_RECORDS SUPPLIED_:
▬▬▬▬▬▬

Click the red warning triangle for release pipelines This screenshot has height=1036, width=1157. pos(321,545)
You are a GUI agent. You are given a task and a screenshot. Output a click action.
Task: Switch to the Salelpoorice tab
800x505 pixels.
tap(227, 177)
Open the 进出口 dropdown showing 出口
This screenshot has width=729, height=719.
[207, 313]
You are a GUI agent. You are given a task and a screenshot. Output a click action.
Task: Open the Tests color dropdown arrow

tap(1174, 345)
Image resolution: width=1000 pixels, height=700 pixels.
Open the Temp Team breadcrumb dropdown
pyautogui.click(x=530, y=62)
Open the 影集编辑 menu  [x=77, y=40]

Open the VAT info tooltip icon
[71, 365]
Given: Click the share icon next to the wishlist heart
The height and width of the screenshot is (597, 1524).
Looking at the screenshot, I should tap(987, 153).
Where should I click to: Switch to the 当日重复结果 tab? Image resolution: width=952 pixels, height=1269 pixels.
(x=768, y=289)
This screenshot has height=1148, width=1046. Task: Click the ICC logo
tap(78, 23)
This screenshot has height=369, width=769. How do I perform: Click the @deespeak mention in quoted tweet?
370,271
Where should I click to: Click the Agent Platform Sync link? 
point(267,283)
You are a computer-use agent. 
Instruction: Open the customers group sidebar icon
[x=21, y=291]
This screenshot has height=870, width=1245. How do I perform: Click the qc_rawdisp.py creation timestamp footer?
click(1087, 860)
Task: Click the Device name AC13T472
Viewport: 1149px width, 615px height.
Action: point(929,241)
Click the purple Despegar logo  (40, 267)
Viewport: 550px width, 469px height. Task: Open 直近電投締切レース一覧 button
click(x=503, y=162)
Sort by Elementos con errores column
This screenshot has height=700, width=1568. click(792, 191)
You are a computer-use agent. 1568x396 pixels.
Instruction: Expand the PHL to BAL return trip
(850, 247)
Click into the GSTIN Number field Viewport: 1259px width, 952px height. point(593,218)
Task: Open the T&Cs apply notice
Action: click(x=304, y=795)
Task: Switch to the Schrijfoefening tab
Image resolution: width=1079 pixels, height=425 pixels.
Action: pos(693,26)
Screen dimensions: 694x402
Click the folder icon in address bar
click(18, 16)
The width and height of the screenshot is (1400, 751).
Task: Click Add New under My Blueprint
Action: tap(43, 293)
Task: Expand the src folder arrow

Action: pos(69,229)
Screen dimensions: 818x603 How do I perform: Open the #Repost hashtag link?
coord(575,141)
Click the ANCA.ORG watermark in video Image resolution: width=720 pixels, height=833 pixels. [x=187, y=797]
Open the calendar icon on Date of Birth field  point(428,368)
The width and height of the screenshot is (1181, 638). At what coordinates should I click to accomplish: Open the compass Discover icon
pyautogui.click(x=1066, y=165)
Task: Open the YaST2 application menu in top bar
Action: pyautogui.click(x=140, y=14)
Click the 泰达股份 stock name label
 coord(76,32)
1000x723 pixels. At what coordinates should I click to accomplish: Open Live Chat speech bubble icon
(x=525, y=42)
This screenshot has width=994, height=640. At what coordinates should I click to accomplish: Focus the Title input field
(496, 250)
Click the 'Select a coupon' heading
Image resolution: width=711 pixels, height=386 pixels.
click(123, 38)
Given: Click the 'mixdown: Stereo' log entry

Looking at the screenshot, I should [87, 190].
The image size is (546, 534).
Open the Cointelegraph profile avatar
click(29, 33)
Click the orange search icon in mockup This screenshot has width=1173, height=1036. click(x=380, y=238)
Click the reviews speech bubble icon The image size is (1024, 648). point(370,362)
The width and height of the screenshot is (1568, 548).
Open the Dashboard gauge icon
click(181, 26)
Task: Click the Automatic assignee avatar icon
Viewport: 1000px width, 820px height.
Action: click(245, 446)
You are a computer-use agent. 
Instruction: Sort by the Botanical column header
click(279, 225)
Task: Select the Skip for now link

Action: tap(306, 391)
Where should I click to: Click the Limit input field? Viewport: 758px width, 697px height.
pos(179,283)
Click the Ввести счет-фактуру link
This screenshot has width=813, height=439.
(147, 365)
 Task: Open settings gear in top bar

▬▬▬▬▬▬

_REQUIRED WORK_:
With nothing left out, copy every record exactly.

_RESPONSE BOX_:
Click the red warning triangle for release pipelines This screenshot has height=1036, width=1157. pos(321,545)
You are a GUI agent. You are given a task and a screenshot. Output a click action.
Task: Switch to the Salelpoorice tab
800x505 pixels.
tap(227, 177)
Open the 进出口 dropdown showing 出口
This screenshot has width=729, height=719.
[207, 313]
You are a GUI agent. You are given a task and a screenshot. Output a click action.
Task: Open the Tests color dropdown arrow

tap(1174, 345)
Image resolution: width=1000 pixels, height=700 pixels.
Open the Temp Team breadcrumb dropdown
pyautogui.click(x=530, y=62)
Open the 影集编辑 menu  [x=77, y=40]

Open the VAT info tooltip icon
[71, 365]
Given: Click the share icon next to the wishlist heart
The height and width of the screenshot is (597, 1524).
Looking at the screenshot, I should tap(987, 153).
Where should I click to: Switch to the 当日重复结果 tab? Image resolution: width=952 pixels, height=1269 pixels.
(x=768, y=289)
This screenshot has height=1148, width=1046. Task: Click the ICC logo
tap(78, 23)
This screenshot has height=369, width=769. How do I perform: Click the @deespeak mention in quoted tweet?
370,271
Where should I click to: Click the Agent Platform Sync link? 
point(267,283)
You are a computer-use agent. 
Instruction: Open the customers group sidebar icon
[x=21, y=291]
This screenshot has height=870, width=1245. How do I perform: Click the qc_rawdisp.py creation timestamp footer?
click(1087, 860)
Task: Click the Device name AC13T472
Viewport: 1149px width, 615px height.
Action: point(929,241)
Click the purple Despegar logo  (40, 267)
Viewport: 550px width, 469px height. Task: Open 直近電投締切レース一覧 button
click(x=503, y=162)
Sort by Elementos con errores column
This screenshot has height=700, width=1568. click(792, 191)
You are a computer-use agent. 1568x396 pixels.
Instruction: Expand the PHL to BAL return trip
(850, 247)
Click into the GSTIN Number field Viewport: 1259px width, 952px height. point(593,218)
Task: Open the T&Cs apply notice
Action: click(x=304, y=795)
Task: Switch to the Schrijfoefening tab
Image resolution: width=1079 pixels, height=425 pixels.
Action: pos(693,26)
Screen dimensions: 694x402
Click the folder icon in address bar
click(18, 16)
The width and height of the screenshot is (1400, 751).
Task: Click Add New under My Blueprint
Action: tap(43, 293)
Task: Expand the src folder arrow

Action: pos(69,229)
Screen dimensions: 818x603 How do I perform: Open the #Repost hashtag link?
coord(575,141)
Click the ANCA.ORG watermark in video Image resolution: width=720 pixels, height=833 pixels. [x=187, y=797]
Open the calendar icon on Date of Birth field  point(428,368)
The width and height of the screenshot is (1181, 638). At what coordinates should I click to accomplish: Open the compass Discover icon
pyautogui.click(x=1066, y=165)
Task: Open the YaST2 application menu in top bar
Action: pyautogui.click(x=140, y=14)
Click the 泰达股份 stock name label
 coord(76,32)
1000x723 pixels. At what coordinates should I click to accomplish: Open Live Chat speech bubble icon
(x=525, y=42)
This screenshot has width=994, height=640. At what coordinates should I click to accomplish: Focus the Title input field
(496, 250)
Click the 'Select a coupon' heading
Image resolution: width=711 pixels, height=386 pixels.
click(123, 38)
Given: Click the 'mixdown: Stereo' log entry

Looking at the screenshot, I should [87, 190].
The image size is (546, 534).
Open the Cointelegraph profile avatar
click(29, 33)
Click the orange search icon in mockup This screenshot has width=1173, height=1036. click(x=380, y=238)
Click the reviews speech bubble icon The image size is (1024, 648). point(370,362)
The width and height of the screenshot is (1568, 548).
Open the Dashboard gauge icon
click(181, 26)
Task: Click the Automatic assignee avatar icon
Viewport: 1000px width, 820px height.
Action: click(245, 446)
You are a computer-use agent. 
Instruction: Sort by the Botanical column header
click(279, 225)
Task: Select the Skip for now link

Action: tap(306, 391)
Where should I click to: Click the Limit input field? Viewport: 758px width, 697px height.
pos(179,283)
Click the Ввести счет-фактуру link
This screenshot has width=813, height=439.
(147, 365)
 Task: Open settings gear in top bar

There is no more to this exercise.